EXTRACT:
Discover the work of American multimedia artist Gretchen Bender (1951–2004). Gretchen Bender presents the first solo exhibition of the artist’s work in the UK to date and showcases a selection of her immersive pioneering multimedia installations.

Unseen for 20 years, a major highlight of the exhibition is a reconstruction of Bender’s seminal video performance Total Recall (1987). A monumental 24-monitor multi-projection screen installation, Total Recall explores the accelerated image-flow of television and exemplifies Bender’s concept of ‘electronic theatre’, in which she aimed to infiltrate the corporate domain of mass media representation by overloading the viewer with information.

Combining stacked monitors and an aggressive barrage of edited footage of Cold War-era military hardware, animated corporate logos, Hollywood film iconography and commercials for consumer recording devices, the work provides a mesmerising critique of the violence and commoditisation of images in society.

DIRECTION 1: According to the exhibition text, how many monitors make up the installation Total Recall?
DIRECTION 2: Rewrite the paragraph of the exhibition text that begins "Unseen for 20 years" as a brief bulleted list that keeps its main facts.

SUPPLIED DATA:
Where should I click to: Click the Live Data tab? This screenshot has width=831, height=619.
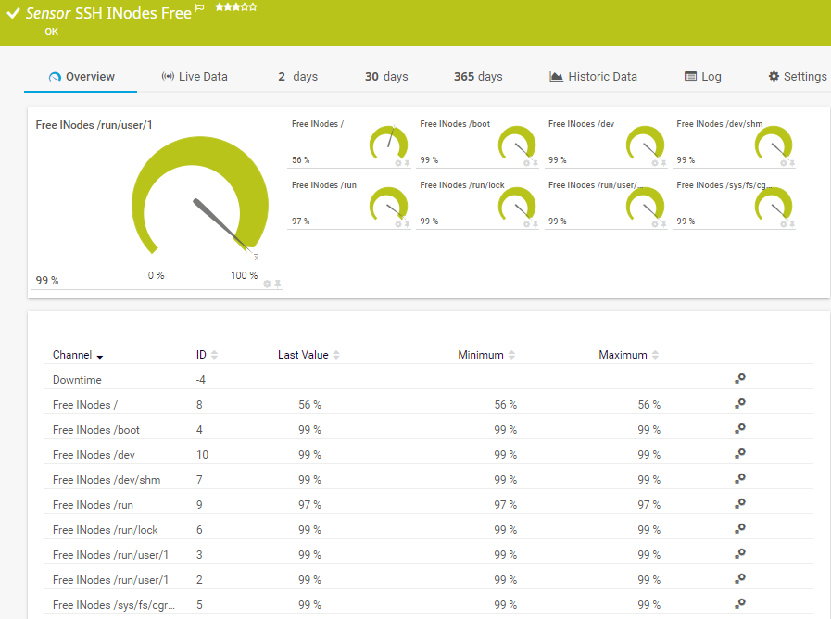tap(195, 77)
...
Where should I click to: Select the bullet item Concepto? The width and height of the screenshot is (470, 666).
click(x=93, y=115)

COMPLETE ANSWER 1: 24 monitors.

COMPLETE ANSWER 2:
- A reconstruction of Bender's video performance Total Recall (1987), unseen for 20 years, is a major highlight of the exhibition.
- It is a monumental 24-monitor multi-projection screen installation.
- It explores the accelerated image-flow of television.
- It exemplifies Bender's concept of "electronic theater," which aimed to infiltrate the corporate domain of mass media representation by overloading the viewer with information.